Start of SUPPLIED RECORDS
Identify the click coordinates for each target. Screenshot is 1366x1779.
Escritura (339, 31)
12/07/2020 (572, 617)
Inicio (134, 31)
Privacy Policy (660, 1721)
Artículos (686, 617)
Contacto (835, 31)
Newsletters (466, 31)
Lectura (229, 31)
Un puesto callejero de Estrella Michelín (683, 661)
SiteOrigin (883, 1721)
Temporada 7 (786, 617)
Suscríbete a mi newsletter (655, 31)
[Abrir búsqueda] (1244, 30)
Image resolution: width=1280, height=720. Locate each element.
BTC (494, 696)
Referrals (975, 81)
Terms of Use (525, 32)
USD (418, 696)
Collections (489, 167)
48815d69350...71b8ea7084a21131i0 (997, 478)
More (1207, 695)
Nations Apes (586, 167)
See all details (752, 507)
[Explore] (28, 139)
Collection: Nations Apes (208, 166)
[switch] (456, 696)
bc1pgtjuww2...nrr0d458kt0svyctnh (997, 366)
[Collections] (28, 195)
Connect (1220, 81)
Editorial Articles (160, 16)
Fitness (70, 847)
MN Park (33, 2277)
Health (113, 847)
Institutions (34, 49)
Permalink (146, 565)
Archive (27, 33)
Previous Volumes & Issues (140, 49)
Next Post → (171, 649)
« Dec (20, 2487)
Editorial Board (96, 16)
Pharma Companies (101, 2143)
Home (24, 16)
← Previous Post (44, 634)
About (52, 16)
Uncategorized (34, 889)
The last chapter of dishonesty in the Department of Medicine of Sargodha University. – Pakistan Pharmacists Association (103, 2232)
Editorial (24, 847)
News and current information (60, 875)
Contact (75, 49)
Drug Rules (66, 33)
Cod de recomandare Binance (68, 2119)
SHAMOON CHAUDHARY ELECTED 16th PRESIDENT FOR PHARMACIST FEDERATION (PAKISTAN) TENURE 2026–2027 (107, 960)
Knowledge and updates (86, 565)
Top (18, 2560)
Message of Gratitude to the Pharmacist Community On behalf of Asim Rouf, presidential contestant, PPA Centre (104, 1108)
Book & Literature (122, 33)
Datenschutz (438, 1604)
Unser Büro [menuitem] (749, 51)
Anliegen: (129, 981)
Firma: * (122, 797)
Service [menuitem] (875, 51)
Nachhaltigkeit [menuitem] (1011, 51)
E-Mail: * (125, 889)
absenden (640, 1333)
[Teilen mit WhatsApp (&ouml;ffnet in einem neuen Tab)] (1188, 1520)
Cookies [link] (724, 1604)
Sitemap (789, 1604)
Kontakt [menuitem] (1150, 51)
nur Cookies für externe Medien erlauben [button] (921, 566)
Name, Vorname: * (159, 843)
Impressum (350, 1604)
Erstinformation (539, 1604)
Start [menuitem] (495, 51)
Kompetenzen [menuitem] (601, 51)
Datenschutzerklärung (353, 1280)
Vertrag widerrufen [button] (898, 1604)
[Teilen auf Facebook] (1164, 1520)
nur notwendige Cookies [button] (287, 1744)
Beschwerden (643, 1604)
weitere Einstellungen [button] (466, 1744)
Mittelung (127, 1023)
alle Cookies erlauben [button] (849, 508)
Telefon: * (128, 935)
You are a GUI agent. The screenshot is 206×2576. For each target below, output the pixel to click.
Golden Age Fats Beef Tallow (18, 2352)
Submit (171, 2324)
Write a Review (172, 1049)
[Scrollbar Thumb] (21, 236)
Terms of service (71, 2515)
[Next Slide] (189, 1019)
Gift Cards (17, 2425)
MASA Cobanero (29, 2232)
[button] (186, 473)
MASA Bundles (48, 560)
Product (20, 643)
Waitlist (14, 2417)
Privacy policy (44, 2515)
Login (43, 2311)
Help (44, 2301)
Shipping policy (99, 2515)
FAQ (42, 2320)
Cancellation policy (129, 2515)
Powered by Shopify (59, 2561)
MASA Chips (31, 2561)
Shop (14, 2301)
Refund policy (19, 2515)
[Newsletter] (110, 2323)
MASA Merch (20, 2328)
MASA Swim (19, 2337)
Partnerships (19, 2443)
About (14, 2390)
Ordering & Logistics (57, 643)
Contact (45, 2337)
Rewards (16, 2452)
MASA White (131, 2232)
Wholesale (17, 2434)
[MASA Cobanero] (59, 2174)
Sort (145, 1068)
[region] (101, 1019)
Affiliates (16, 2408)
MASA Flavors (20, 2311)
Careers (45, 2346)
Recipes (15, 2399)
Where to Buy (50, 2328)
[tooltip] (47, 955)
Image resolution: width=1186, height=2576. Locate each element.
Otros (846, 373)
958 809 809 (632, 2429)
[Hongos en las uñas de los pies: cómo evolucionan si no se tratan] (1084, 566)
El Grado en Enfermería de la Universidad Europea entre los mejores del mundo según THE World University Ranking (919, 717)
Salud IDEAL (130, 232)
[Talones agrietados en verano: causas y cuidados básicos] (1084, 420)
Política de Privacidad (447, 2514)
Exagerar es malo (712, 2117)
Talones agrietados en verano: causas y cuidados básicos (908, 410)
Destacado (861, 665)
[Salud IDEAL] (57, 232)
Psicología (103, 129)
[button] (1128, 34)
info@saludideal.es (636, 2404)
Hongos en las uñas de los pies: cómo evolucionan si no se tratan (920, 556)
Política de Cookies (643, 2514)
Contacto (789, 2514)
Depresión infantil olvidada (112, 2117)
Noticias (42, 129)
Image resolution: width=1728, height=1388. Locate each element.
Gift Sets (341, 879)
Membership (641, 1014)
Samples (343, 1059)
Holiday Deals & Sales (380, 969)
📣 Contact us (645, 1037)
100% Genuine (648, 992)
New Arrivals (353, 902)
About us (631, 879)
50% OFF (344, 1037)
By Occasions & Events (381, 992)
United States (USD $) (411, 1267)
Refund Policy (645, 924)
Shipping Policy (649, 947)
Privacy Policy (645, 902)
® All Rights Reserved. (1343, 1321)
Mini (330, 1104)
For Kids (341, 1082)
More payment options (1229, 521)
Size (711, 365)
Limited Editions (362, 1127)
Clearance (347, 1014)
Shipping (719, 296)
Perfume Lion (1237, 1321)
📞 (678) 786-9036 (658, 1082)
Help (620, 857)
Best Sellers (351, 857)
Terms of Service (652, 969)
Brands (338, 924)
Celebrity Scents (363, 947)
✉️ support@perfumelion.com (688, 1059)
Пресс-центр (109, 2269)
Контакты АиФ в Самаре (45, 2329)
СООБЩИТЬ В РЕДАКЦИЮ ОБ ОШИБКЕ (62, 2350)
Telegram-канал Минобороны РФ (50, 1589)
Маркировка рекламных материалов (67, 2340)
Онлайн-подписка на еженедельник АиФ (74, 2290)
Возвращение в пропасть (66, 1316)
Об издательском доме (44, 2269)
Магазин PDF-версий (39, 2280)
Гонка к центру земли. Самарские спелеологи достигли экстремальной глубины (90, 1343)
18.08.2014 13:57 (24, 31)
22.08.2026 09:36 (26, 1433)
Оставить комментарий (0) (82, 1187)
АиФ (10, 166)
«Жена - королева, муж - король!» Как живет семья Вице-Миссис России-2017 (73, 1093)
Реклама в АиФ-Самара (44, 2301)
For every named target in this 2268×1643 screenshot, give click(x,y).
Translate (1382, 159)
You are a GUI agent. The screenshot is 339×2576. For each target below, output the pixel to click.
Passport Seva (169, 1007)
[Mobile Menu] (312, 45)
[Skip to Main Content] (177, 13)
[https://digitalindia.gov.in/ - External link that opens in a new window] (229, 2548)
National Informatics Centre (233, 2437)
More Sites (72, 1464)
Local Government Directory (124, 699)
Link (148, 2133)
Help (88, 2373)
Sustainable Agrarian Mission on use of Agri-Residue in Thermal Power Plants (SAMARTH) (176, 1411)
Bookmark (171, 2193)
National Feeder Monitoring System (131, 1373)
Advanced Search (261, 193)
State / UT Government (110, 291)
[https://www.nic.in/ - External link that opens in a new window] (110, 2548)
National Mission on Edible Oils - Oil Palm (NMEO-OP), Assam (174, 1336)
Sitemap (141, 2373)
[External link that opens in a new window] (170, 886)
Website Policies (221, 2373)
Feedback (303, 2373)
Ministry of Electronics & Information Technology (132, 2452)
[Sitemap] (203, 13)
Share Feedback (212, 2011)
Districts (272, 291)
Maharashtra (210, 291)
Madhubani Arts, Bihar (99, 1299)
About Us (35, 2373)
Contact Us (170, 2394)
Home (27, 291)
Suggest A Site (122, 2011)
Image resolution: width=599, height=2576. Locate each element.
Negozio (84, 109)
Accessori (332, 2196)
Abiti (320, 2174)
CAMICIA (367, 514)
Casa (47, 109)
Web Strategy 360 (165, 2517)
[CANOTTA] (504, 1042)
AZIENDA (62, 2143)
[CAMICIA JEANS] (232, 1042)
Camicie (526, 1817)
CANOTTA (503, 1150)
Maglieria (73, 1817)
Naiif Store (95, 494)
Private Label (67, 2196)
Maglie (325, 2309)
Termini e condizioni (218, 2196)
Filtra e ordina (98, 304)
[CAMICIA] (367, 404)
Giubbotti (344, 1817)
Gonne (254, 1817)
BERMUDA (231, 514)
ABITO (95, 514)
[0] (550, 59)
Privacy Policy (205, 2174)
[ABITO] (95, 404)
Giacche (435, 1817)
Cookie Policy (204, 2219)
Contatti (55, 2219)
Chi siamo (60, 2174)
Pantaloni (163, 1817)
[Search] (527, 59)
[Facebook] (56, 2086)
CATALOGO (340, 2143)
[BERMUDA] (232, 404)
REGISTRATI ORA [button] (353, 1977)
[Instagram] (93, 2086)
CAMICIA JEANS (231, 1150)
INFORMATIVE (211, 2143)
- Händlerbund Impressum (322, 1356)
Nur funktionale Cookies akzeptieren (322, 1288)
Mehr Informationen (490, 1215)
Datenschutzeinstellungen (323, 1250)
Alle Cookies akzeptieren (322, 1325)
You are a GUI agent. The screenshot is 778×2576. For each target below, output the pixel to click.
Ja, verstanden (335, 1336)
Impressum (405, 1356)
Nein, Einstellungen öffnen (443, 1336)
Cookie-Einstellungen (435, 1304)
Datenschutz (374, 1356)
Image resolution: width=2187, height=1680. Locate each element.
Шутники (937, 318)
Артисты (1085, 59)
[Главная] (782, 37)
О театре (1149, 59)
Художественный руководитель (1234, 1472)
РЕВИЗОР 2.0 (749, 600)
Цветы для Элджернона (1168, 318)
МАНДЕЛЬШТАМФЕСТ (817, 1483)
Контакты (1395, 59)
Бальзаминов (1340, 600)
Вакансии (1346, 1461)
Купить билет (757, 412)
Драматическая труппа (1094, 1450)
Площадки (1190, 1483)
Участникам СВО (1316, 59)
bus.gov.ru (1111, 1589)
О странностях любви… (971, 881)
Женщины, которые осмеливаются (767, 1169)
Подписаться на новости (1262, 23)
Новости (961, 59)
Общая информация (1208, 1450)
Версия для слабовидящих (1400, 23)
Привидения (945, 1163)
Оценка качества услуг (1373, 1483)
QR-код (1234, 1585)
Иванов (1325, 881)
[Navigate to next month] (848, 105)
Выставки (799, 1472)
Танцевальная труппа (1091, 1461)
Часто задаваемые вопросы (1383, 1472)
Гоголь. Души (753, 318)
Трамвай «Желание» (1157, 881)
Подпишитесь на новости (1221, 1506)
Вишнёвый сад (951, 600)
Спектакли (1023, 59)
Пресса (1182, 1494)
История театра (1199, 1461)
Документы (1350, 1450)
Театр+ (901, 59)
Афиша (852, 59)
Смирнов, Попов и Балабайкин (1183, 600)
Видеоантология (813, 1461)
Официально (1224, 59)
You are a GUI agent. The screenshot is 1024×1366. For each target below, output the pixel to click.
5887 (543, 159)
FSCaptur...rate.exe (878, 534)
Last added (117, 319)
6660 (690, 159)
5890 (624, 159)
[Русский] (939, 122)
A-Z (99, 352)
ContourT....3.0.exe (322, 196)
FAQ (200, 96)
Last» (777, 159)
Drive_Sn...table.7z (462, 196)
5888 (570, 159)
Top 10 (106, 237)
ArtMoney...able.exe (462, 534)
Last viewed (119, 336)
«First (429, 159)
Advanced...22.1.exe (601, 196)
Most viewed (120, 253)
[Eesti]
End of SUPPLIED RECORDS
### WORK ITEM
Look above for the line with "Impressum (350, 1604)"; retype exactly that line, every line after it up to the line with "Powered by Shopify (59, 2561)", and that line too, nothing else.

### RESPONSE TO THE TASK
Impressum (350, 1604)
Erstinformation (539, 1604)
Start [menuitem] (495, 51)
Kompetenzen [menuitem] (601, 51)
Datenschutzerklärung (353, 1280)
Vertrag widerrufen [button] (898, 1604)
[Teilen auf Facebook] (1164, 1520)
nur notwendige Cookies [button] (287, 1744)
Beschwerden (643, 1604)
weitere Einstellungen [button] (466, 1744)
Mittelung (127, 1023)
alle Cookies erlauben [button] (849, 508)
Telefon: * (128, 935)
You are a GUI agent. The screenshot is 206×2576. For each target below, output the pixel to click.
Golden Age Fats Beef Tallow (18, 2352)
Submit (171, 2324)
Write a Review (172, 1049)
[Scrollbar Thumb] (21, 236)
Terms of service (71, 2515)
[Next Slide] (189, 1019)
Gift Cards (17, 2425)
MASA Cobanero (29, 2232)
[button] (186, 473)
MASA Bundles (48, 560)
Product (20, 643)
Waitlist (14, 2417)
Privacy policy (44, 2515)
Login (43, 2311)
Help (44, 2301)
Shipping policy (99, 2515)
FAQ (42, 2320)
Cancellation policy (129, 2515)
Powered by Shopify (59, 2561)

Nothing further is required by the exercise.